So while my fingertip is decrepit, Newton’s head went on to concoct calculus faster than the average college student learns it and to invent equations pertaining to the cause of both our injuries. I suppose it was only fitting that Einstein turned the world of physics on its head when he disproved much of Newton’s findings. Whether his theoretical error was because of the apple trauma is another matter entirely—I’m no neurosurgeon or any kind of an expert in fruit-induced intraparenchymal hemorrhaging. But is it a coincidence? Who knows how high that apple fell from—I’ve heard a penny falling off the Empire State Building will travel straight through a grown man’s skull like a scalpel through fatty tissue. I’m just saying.

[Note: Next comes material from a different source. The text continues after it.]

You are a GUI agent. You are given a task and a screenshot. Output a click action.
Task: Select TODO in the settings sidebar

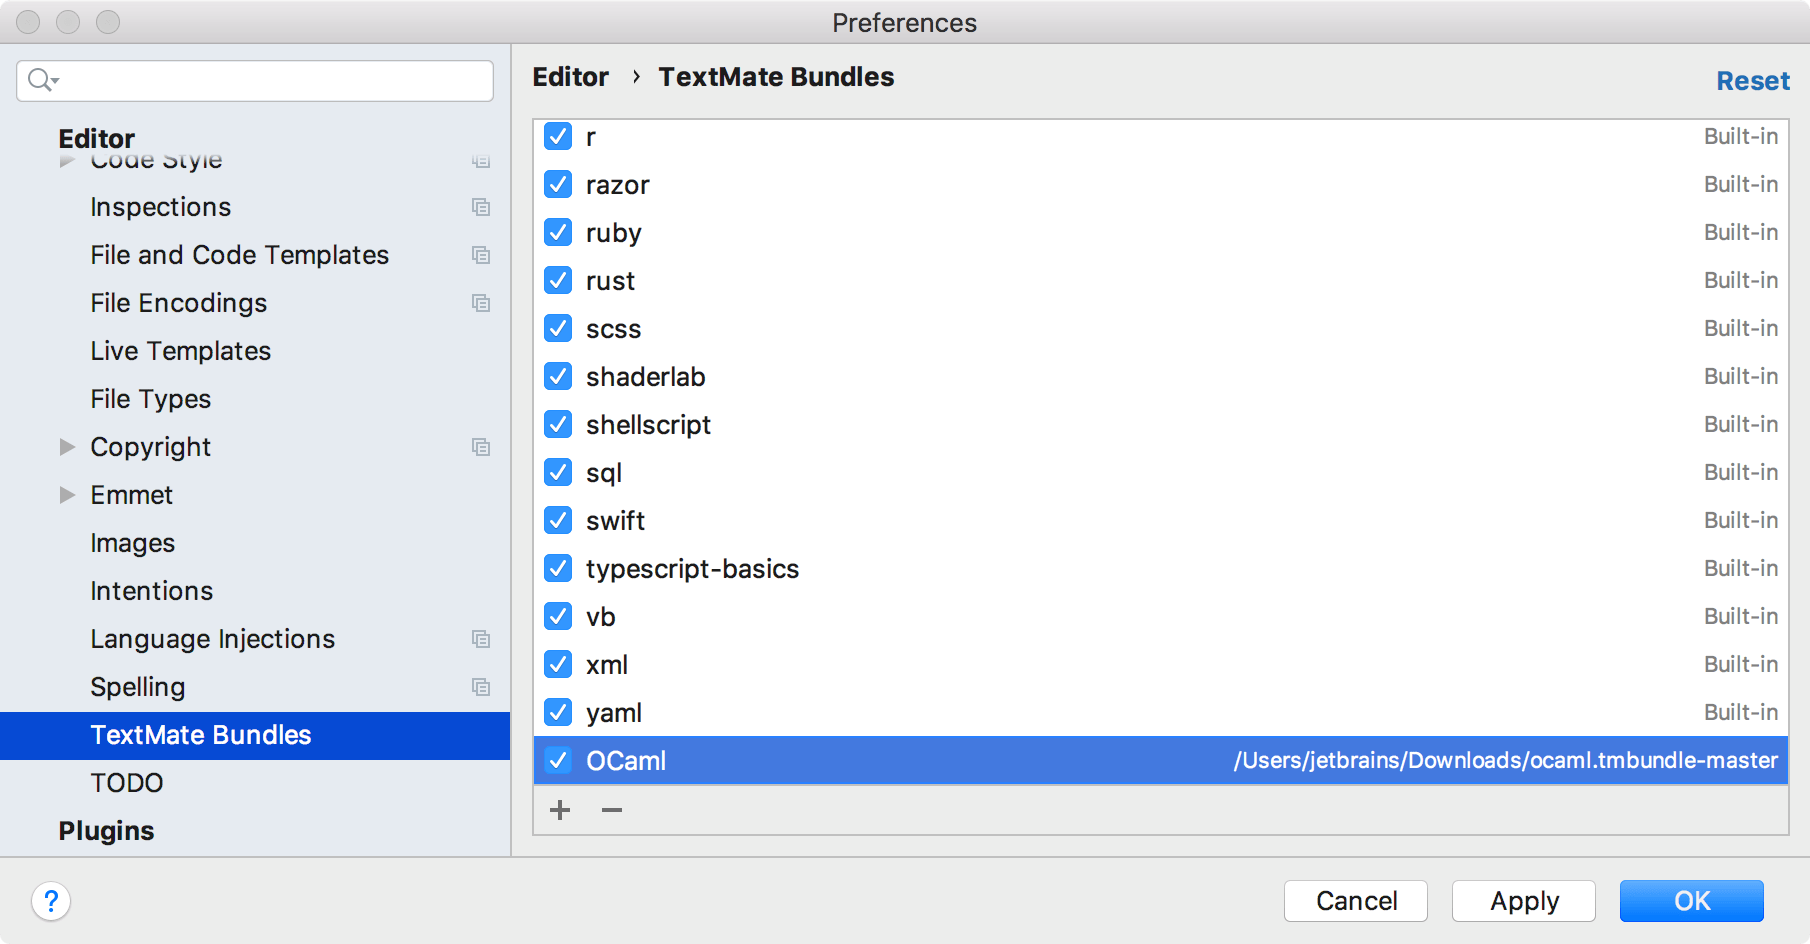tap(126, 783)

I would also find out later that blood was actually found on the roof of the gym—nearly 15 feet high at this particular establishment—and a HAZMAT crew had to come in to clean up the mess. My finger was broken, but the weight was not. That’s why I’m telling you this story. You see, the apple fell on Newton’s head, and he probably thought, “Oh, a delicious snack from above,” but if a 65lb dumbbell had fallen on his head, he would not have said much (maybe an indiscernible grunt) and our history of physics would probably not include his adventures under apple trees. So the next time you decide to pick something up that requires more than your natural means, remember my finger, envision red-spewing drinking fountains with the spigot as one of your digits, know that gravity is not your friend but your enemy, and be aware that the rack design is its evil accomplice.
Oh, and that nothing good happens after midnight.